By Marti Dols Roca.
It was 1918 and World War I was coming to an end even though it definitely didn’t look like that. The human and material resources that would be sent by the United States and would eventually help ending the conflict wasn’t fully deployed yet, and the European trenches were witnessing the so called Spring Offensive; during which both Allies and Germans were trying to gain as much terrain as possible. In a dugout in Aisne, the British army was sending different battalions to defend a crucial point of the French geography. Each battalion had to stay in the dugout for a week until the next one would replace them. Journey’s End (2017, Saul Dibb) tells the story of one of those groups of brave young men.
As brilliantly described by the director, Journey’s End is not at film about men at war. It is a film about men at war with themselves. As the most terrible enemy for a soldier is not another soldier but time: the anticipation of the unavoidable and the several ways of dealing with that while your friends keep dying around you without completely losing your mind. Therefore, Gibb’s film (one of the many adaptations of R. C. Sheriff’s 1928 play) dwells on character. One example of that would be that the enemy, the Boches (pejorative term used for German soldiers during World War I), don’t really take part of the story.
The only German face we see is the young man taken prisoner by the main characters during the raid that will change it all; and he may have three seconds of screen time tops. At the end of the film we see two more German soldiers but their faces are concealed beneath their gas masks so, dehumanisation aside, they are not what’s important in this story.
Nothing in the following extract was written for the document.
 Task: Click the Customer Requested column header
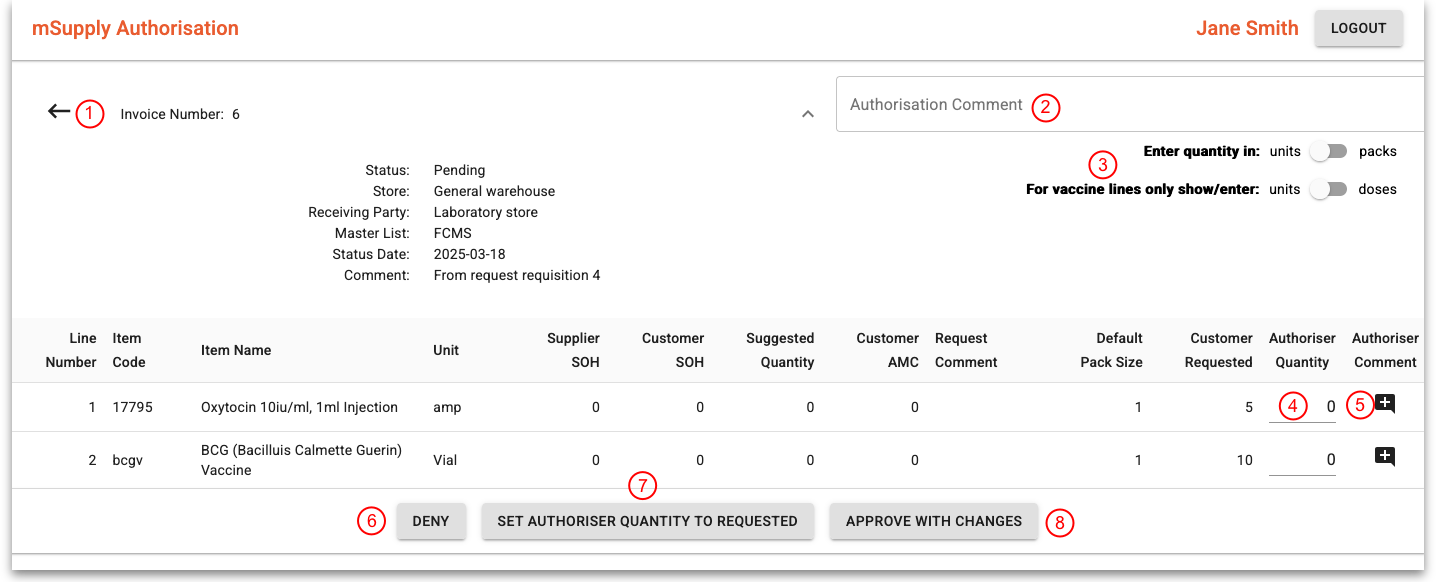[1219, 350]
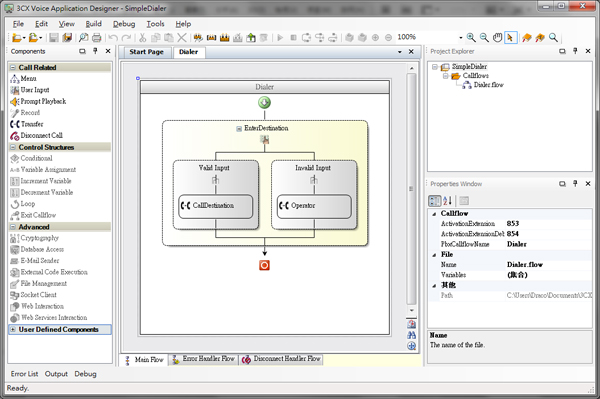Viewport: 600px width, 399px height.
Task: Click the red end node of flow
Action: tap(264, 265)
How each individual deals with his own time and sanity before what well may be his end is what this sad and beautiful movie reflects upon.
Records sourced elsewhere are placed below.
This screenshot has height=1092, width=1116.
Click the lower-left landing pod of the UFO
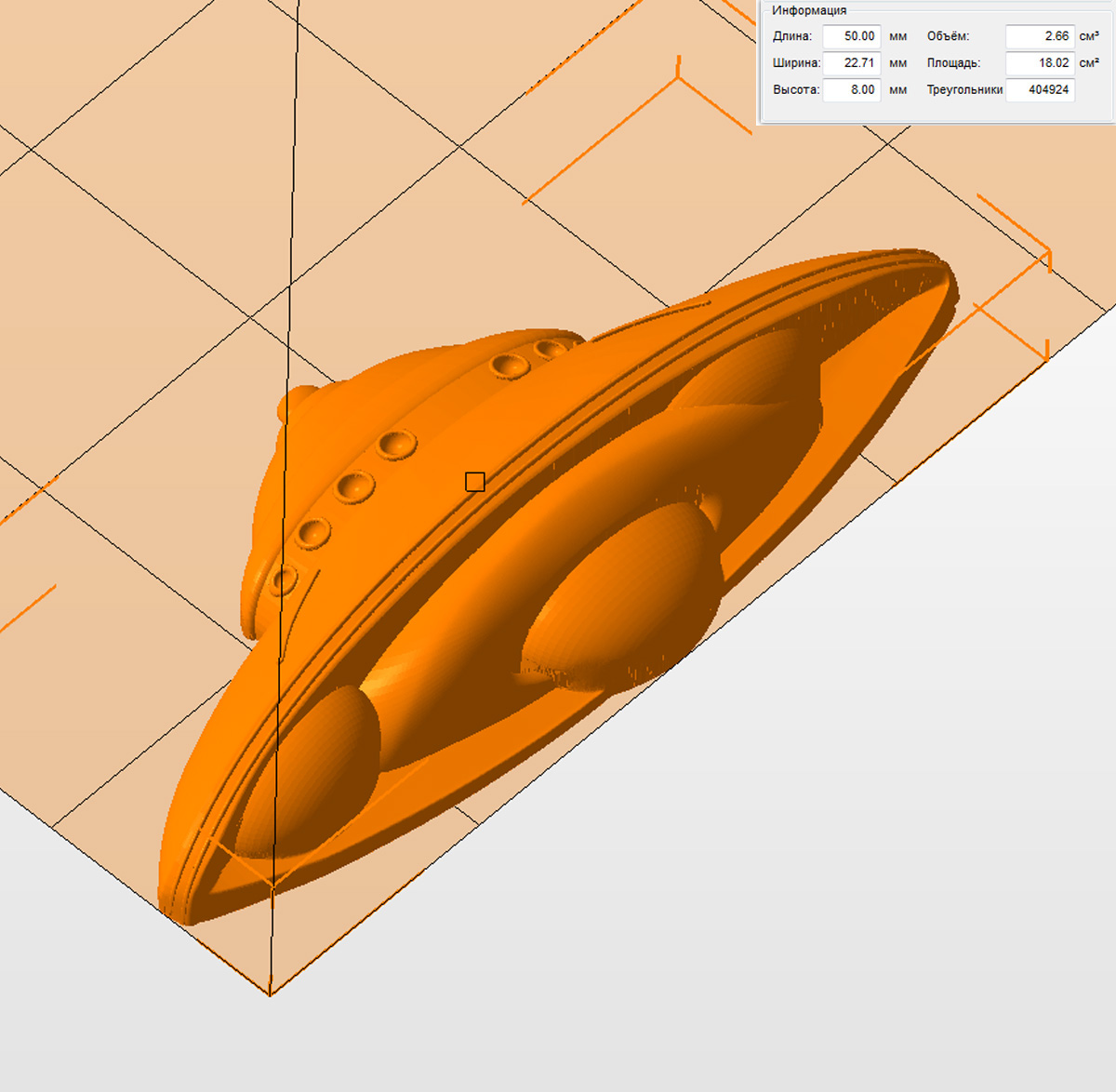pos(312,772)
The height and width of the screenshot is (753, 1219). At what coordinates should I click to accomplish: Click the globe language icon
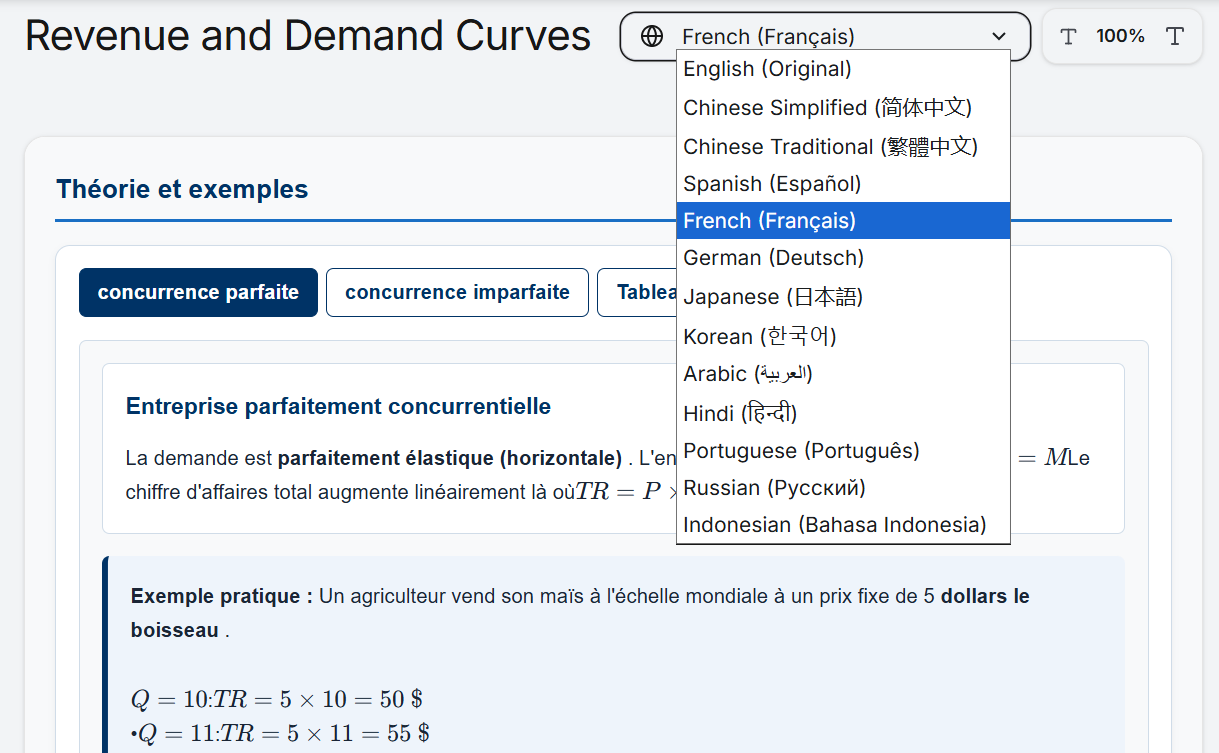tap(652, 37)
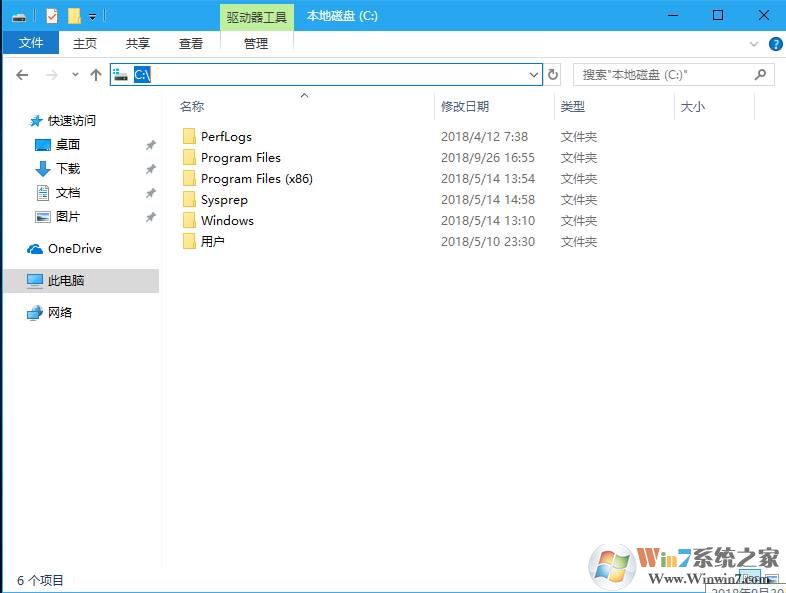Sort by the 名称 column header
Screen dimensions: 786x593
(192, 106)
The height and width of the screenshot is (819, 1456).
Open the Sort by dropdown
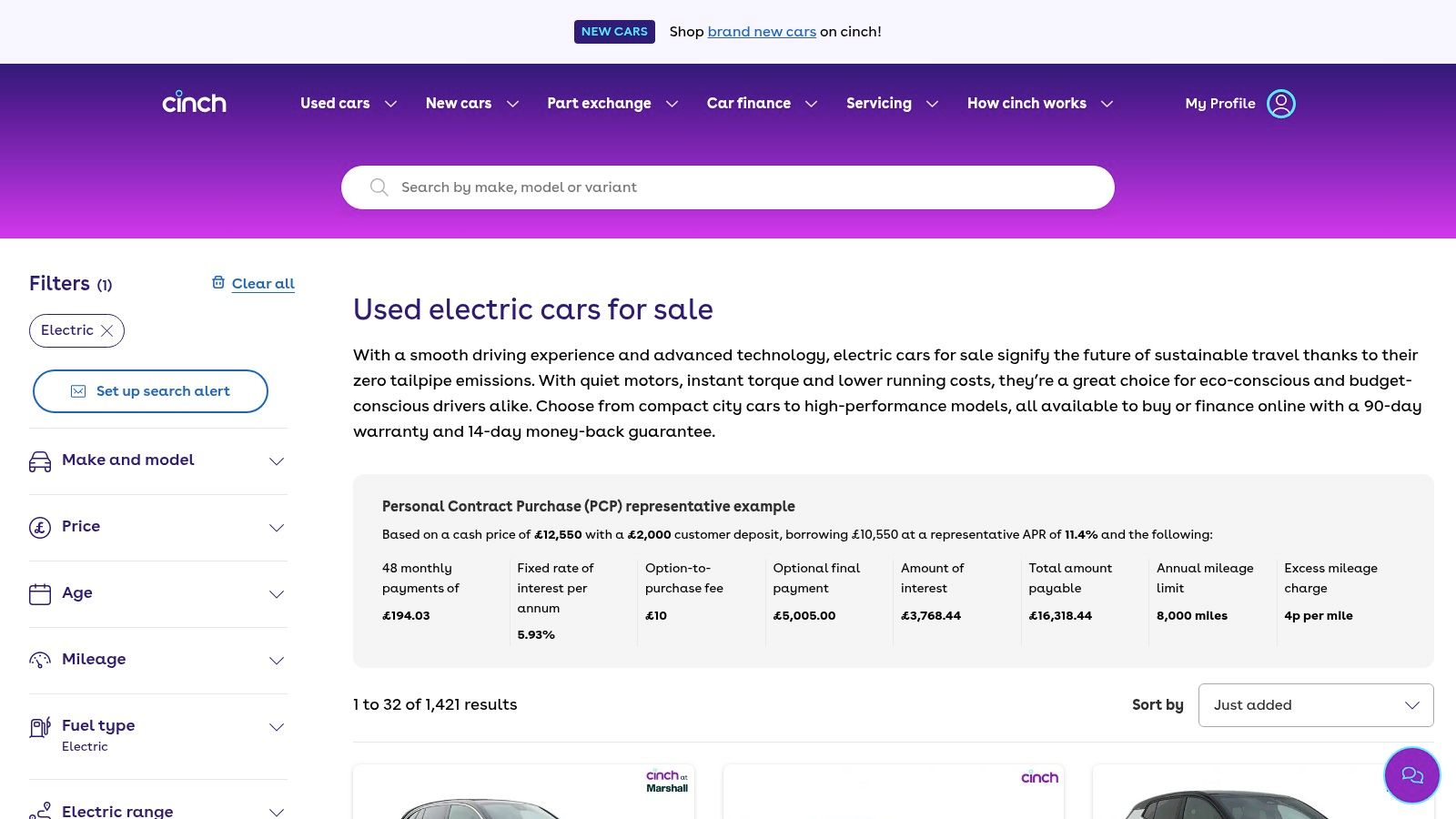tap(1315, 705)
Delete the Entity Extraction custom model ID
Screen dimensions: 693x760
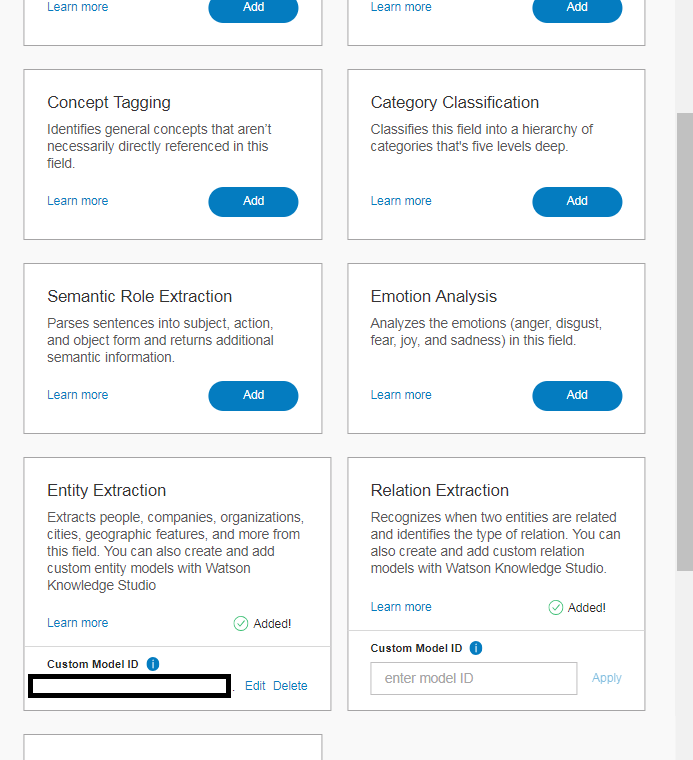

With a priceless cast (Paul Bettany, Toby Jones, Stephen Graham amongst others); a completely gripping sound design; the magnificent camera work of Laurie Rosa (Peaky Blinders) and a strong and very human (and British) story, Journey’s end is undoubtedly one of the best films about men at war (with themselves) of the recent years.
The movie will be released on the 2nd of February this year in British and Irish theatres.